Abuse of Closed “Security” Talks
CalAware in 2012 sued the Los Angeles Board of Supervisors for holding an unlawful closed session to discuss with Governor Brown the financial burden on the County of his plan to shift state prisoners to local jails, forcing the Board to settle by pledging not to repeat the practice.
Abuse of Closed Litigation Talk
CalAware in 2014 sued the Board of Trustees of the Pasadena Area Community College for misrepresenting the facts justifying a closed session to consider litigation; the court ruled that this Brown Act violation voided a departing chancellor’s $400,000 severance payment.
Withholding Asset Forfeiture Records CalAware in 2016 sued the City of Baldwin Park for failing to retain records of its application to the U.S. Department of Justice for a share of funds or property confiscated from citizens using civil asset forfeiture; the City settled by pledging to do so in the future.

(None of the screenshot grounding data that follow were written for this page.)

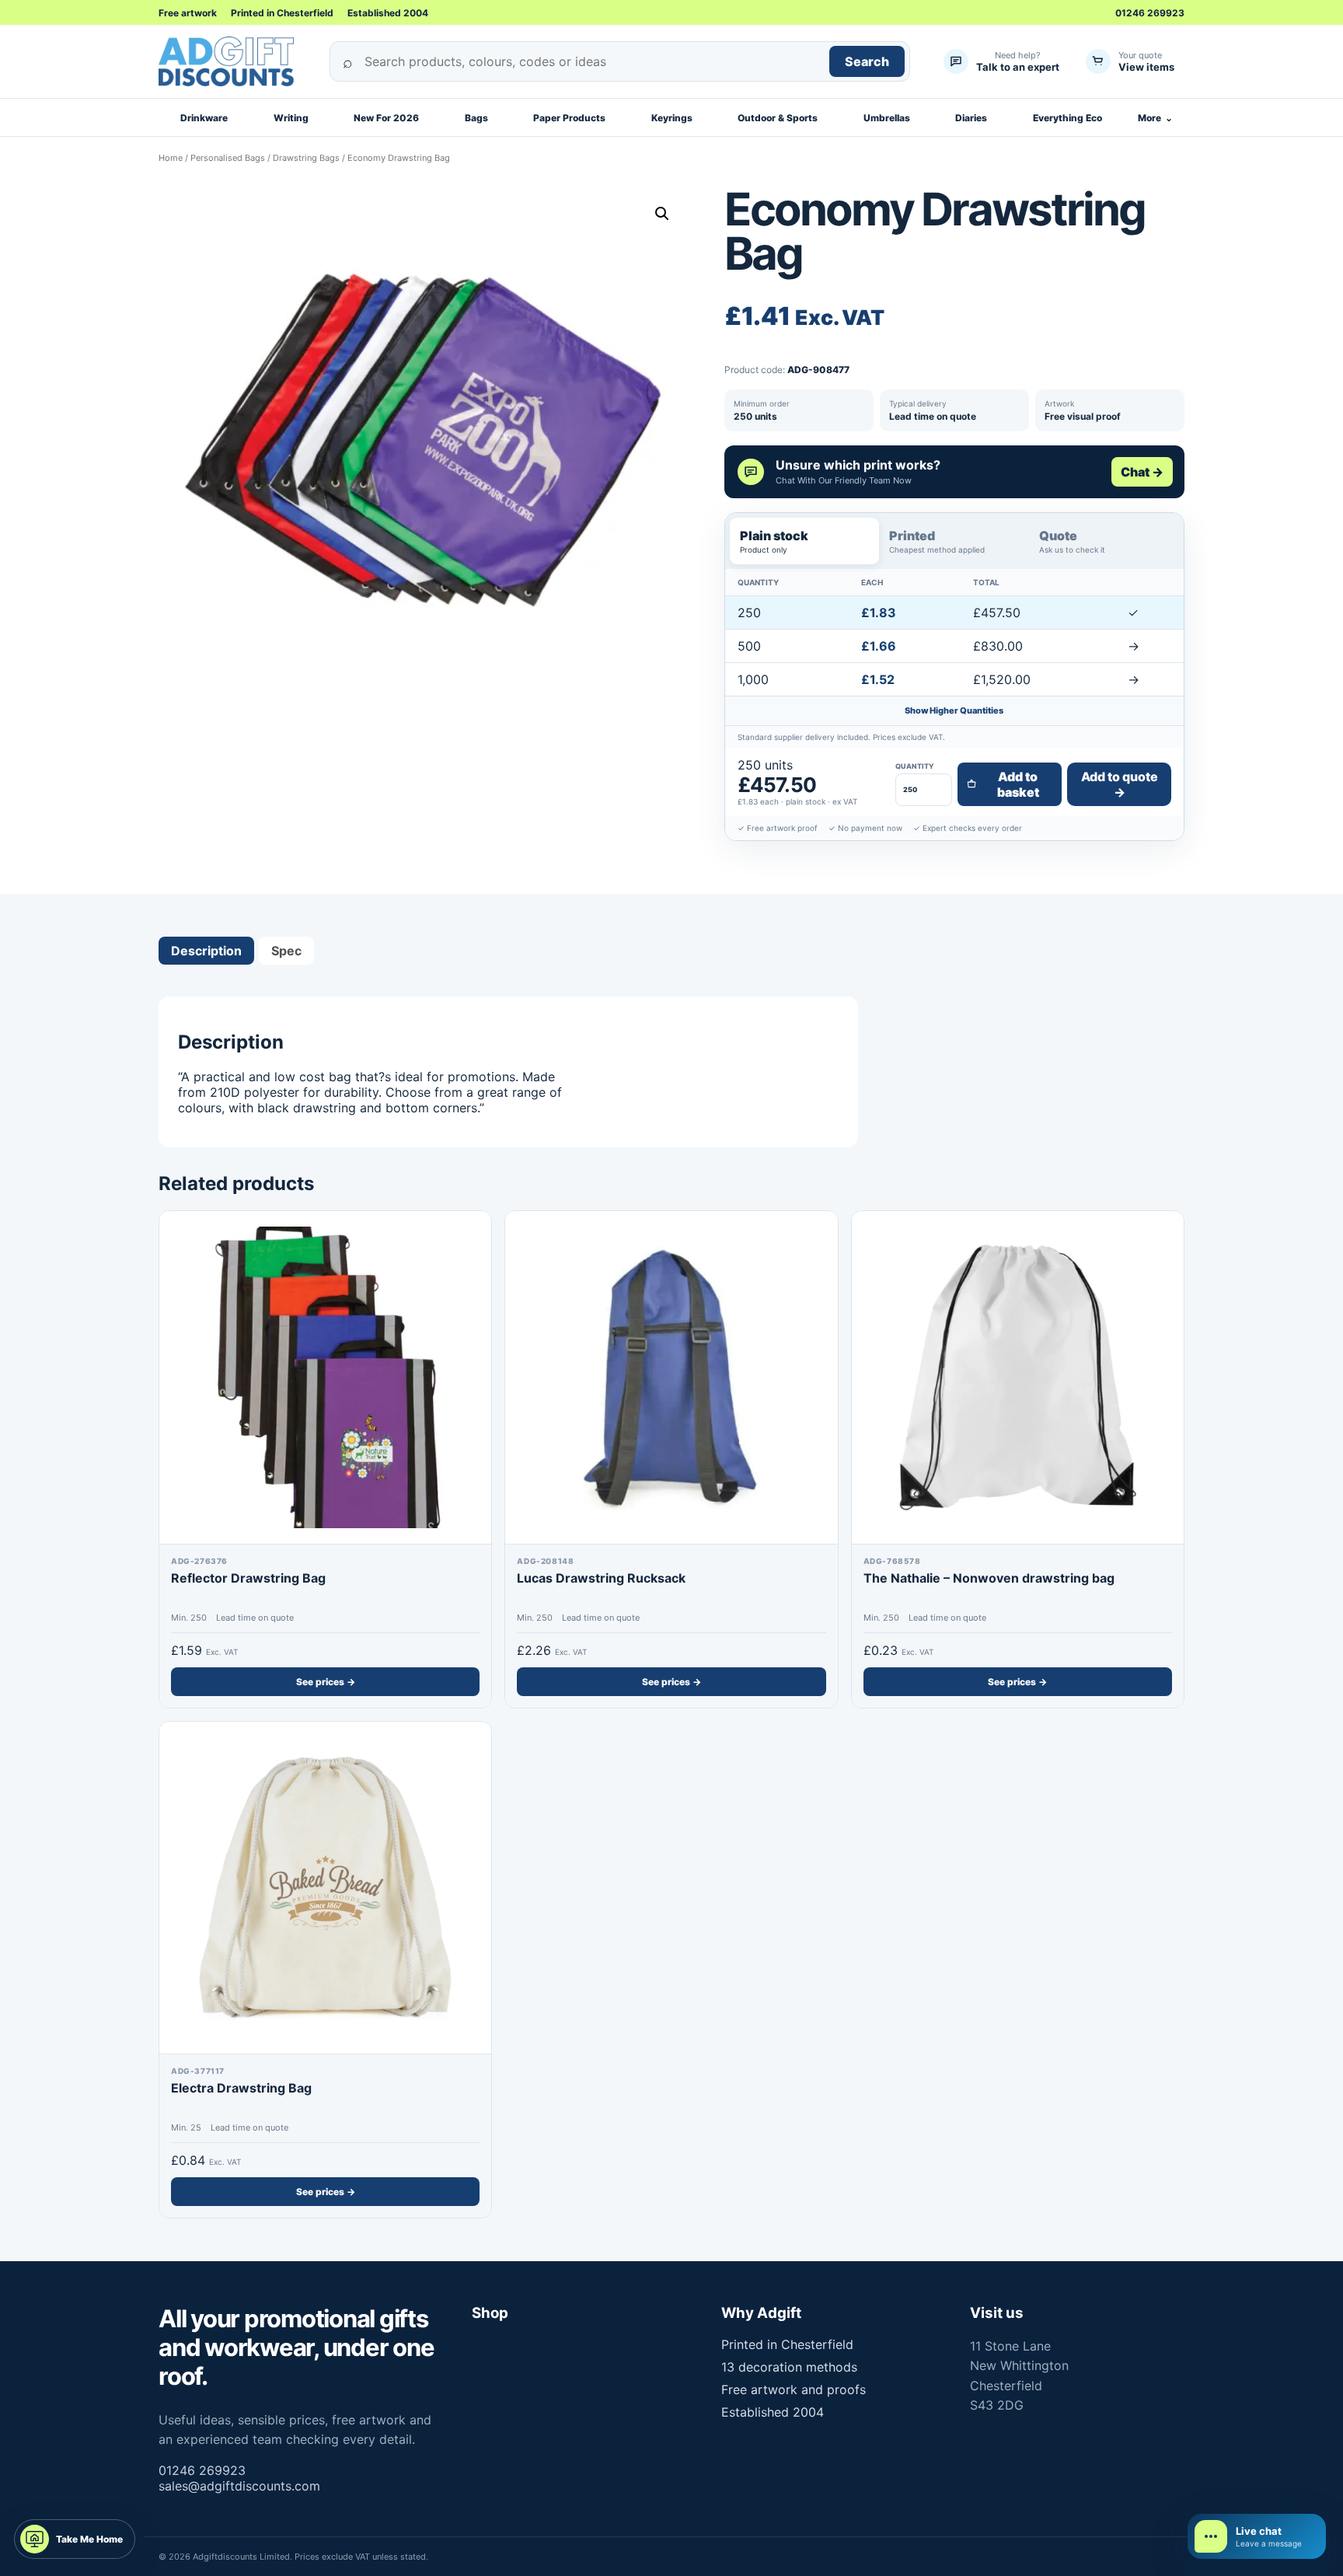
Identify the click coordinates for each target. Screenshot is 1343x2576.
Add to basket (1018, 784)
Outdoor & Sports (778, 118)
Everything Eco (1067, 118)
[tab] (805, 541)
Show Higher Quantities (954, 710)
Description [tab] (206, 950)
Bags (476, 118)
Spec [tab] (286, 950)
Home (171, 157)
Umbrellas (886, 118)
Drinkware (204, 118)
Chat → (1142, 472)
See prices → (325, 1682)
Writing (291, 118)
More (1155, 118)
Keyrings (671, 118)
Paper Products (569, 118)
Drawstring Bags (306, 157)
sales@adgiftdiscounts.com (239, 2486)
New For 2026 (386, 118)
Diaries (971, 118)
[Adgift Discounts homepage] (232, 61)
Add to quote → (1119, 784)
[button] (662, 214)
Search (867, 61)
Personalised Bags (227, 157)
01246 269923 (1149, 13)
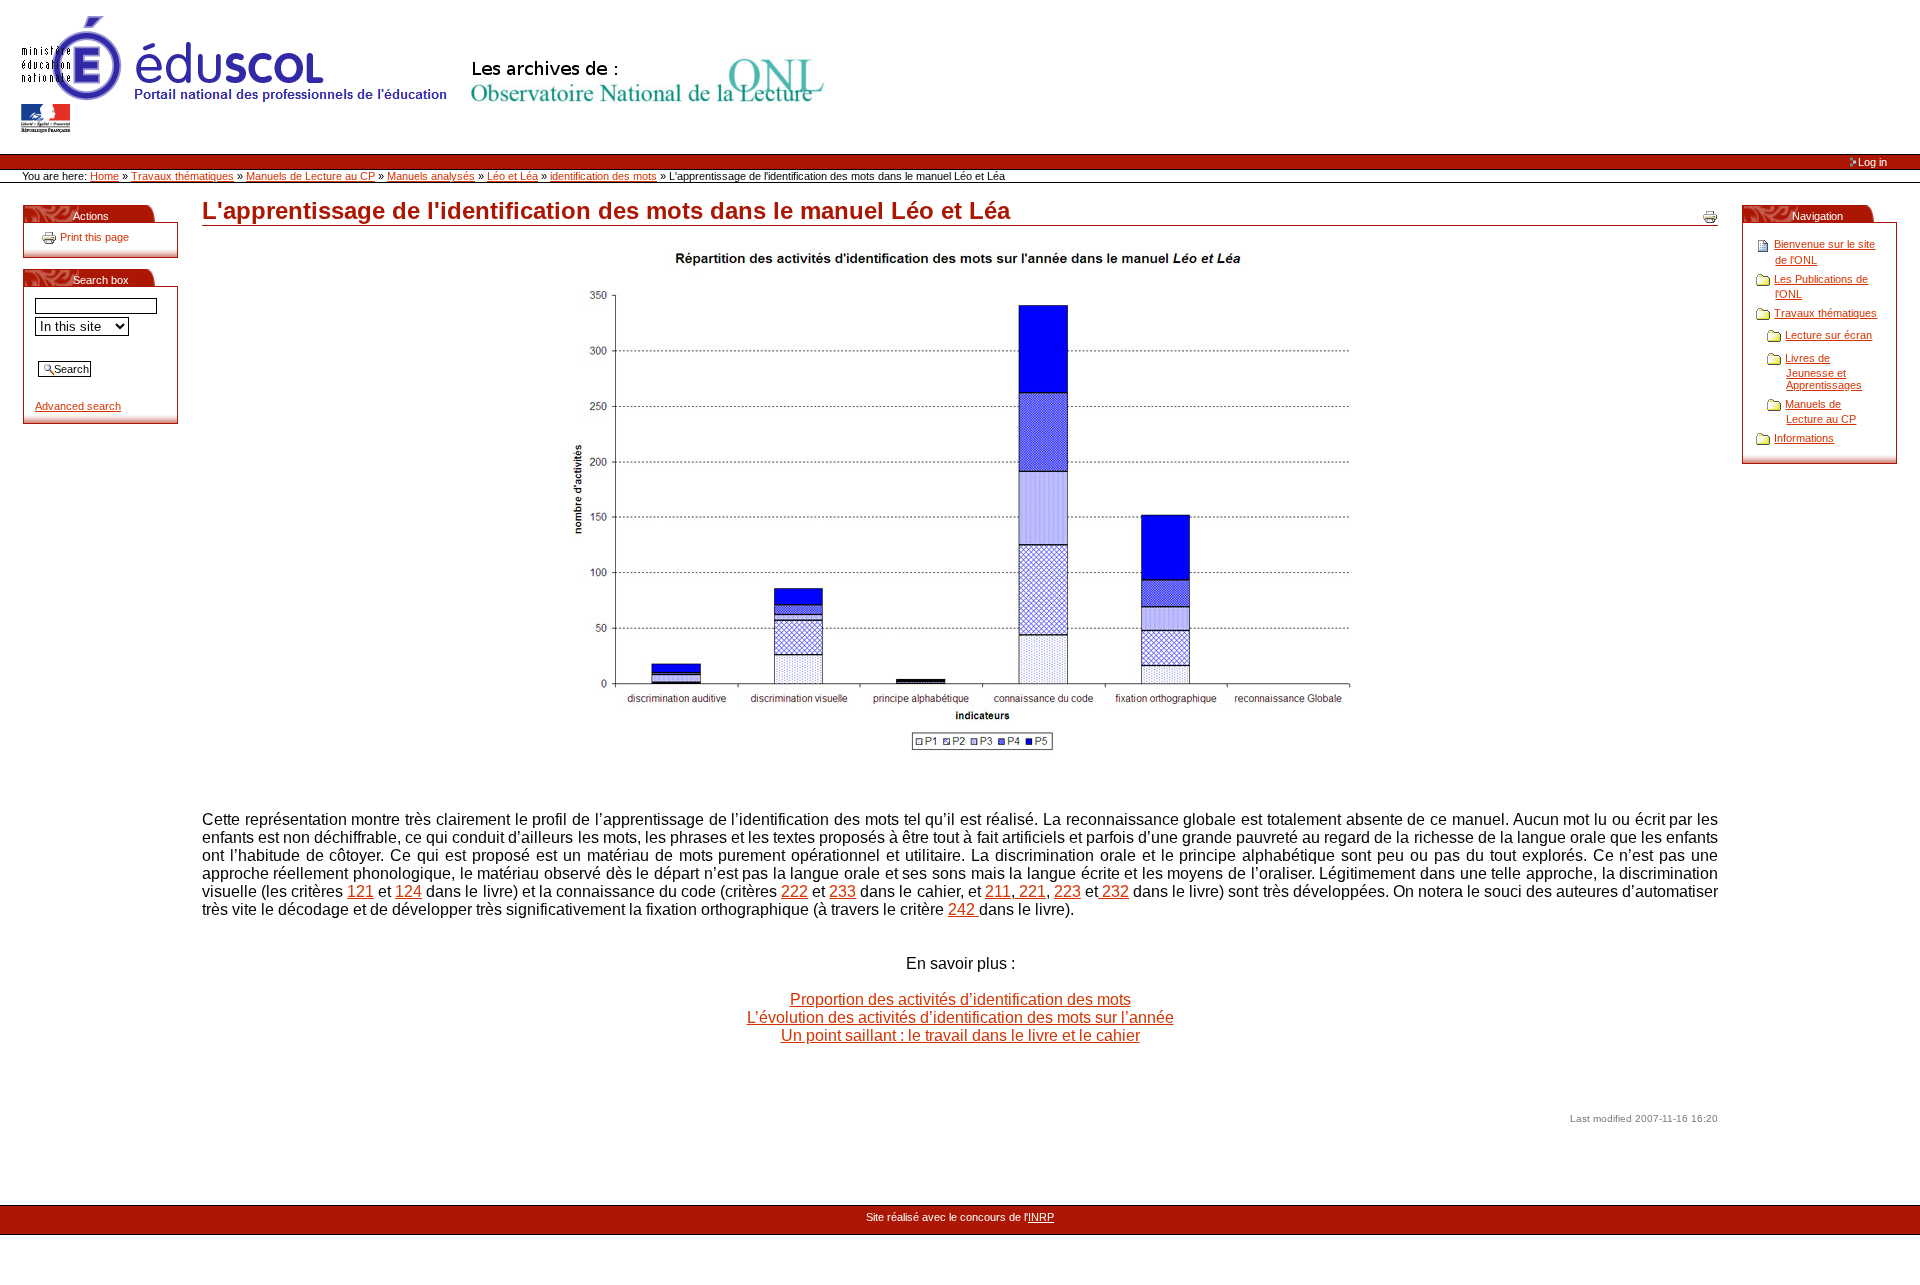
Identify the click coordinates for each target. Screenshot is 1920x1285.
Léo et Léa (512, 176)
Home (104, 176)
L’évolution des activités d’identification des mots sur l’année (960, 1017)
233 (842, 891)
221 (1030, 891)
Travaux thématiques (182, 176)
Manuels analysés (431, 176)
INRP (1041, 1217)
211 (998, 891)
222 (794, 891)
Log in (1872, 162)
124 (408, 891)
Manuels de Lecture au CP (310, 176)
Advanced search (78, 406)
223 (1067, 891)
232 (1113, 891)
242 (963, 909)
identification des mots (603, 176)
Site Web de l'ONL (427, 75)
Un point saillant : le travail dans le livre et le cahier (960, 1035)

Abuses of Closed Litigation Talk
Ms. Aviles is currently representing CalAware and the Los Angeles Times in suing Metrolink, the Los Angeles area transportation agency, challenging the legality of an emergency teleconference meeting that Metrolink’s Board of Directors held in September 2015, where it discussed a single item of business in closed session. The item it discussed was a design flaw that Metrolink had learned about during an investigation related to litigation filed against the agency after a February 2015 train crash.
Abuse of Closed Litigation Talk
Ms. Aviles is also representing the First Amendment Coalition and CalAware in challenging the Bakersfield City Council’s use of three closed sessions—labeled as concerning litigation—for a series of detailed briefings on the dire position of the city’s revenues and the approaches needed to persuade residents to approve new taxes at the ballot box.